**Collected data**:
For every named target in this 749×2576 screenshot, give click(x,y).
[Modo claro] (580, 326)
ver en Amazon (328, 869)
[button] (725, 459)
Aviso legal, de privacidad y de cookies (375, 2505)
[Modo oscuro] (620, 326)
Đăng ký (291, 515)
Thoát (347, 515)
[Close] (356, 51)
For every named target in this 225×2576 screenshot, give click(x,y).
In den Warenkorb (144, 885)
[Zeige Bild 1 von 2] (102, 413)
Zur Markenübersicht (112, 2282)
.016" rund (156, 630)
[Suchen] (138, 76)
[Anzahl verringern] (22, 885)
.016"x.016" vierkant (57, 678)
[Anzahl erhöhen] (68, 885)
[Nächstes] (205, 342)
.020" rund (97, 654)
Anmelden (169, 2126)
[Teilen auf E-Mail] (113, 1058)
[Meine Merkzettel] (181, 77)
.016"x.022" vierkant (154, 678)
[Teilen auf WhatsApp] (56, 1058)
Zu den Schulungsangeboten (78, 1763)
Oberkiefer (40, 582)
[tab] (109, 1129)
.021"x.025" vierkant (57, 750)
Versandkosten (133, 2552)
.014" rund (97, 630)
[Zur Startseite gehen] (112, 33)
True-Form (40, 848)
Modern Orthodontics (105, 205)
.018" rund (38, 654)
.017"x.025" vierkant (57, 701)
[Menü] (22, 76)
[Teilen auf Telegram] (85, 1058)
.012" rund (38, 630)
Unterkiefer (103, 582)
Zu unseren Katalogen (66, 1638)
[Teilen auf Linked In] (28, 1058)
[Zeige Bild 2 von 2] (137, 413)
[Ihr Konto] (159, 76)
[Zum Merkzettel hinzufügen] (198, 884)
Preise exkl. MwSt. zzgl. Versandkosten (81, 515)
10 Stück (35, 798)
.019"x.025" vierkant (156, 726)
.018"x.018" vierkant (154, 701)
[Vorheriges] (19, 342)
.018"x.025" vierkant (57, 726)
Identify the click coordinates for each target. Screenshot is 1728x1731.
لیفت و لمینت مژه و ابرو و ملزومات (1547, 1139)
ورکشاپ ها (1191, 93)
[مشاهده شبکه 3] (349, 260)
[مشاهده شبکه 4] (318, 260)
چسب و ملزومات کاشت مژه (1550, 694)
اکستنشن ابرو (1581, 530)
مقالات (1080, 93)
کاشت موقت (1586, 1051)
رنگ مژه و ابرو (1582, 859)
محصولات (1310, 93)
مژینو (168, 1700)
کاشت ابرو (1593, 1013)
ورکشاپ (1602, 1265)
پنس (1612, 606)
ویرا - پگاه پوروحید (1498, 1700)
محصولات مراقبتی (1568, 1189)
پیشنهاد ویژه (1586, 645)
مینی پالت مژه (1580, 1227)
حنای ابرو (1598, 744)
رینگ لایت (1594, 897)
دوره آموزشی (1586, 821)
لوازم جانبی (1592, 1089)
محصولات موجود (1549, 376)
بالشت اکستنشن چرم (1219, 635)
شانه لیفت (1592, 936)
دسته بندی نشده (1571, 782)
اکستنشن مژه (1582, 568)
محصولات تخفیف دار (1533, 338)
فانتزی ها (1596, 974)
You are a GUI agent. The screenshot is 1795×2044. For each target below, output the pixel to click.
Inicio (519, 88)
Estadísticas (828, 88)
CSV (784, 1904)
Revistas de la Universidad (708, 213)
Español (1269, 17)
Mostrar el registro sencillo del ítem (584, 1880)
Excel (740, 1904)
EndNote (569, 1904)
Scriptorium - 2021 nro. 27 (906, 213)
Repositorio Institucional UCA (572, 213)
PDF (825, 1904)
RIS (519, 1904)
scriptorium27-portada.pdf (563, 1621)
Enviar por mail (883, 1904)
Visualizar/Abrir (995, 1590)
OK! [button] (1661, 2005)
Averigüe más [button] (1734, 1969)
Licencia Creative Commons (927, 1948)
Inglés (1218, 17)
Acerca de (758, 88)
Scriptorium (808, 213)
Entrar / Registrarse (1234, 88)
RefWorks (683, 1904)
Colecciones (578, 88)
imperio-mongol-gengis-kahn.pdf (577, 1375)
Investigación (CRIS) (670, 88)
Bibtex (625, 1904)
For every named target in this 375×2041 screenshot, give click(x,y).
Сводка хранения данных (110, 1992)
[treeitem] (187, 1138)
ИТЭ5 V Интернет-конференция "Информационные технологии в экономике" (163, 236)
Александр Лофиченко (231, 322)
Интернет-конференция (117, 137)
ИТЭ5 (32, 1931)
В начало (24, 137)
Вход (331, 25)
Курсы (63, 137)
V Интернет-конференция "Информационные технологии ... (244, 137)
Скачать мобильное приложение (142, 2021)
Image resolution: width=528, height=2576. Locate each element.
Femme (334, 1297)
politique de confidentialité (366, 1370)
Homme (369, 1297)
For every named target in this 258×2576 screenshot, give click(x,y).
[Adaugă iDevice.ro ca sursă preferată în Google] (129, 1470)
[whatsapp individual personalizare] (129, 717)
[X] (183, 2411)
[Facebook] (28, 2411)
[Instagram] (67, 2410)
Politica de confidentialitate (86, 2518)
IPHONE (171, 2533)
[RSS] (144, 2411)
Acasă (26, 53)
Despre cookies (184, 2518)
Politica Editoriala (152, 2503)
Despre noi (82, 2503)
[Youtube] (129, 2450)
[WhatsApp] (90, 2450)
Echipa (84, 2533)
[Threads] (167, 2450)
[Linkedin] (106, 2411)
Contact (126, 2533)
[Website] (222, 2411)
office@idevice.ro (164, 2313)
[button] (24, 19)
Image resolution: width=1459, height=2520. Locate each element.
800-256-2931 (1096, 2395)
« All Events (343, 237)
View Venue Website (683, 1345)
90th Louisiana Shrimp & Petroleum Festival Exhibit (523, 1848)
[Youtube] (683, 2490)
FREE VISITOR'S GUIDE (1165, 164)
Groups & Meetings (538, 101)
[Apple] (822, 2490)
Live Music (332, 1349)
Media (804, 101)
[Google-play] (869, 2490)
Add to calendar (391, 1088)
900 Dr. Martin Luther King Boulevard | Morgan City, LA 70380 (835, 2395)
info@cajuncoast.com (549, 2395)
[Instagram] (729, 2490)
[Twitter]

**YOUR TASK**: Each line of the data that contains "width" belongs in the answer.

**SOLVED EXERCISE**:
Image resolution: width=528, height=2576. Locate each element.
Image resolution: width=1459, height=2520. Locate each element.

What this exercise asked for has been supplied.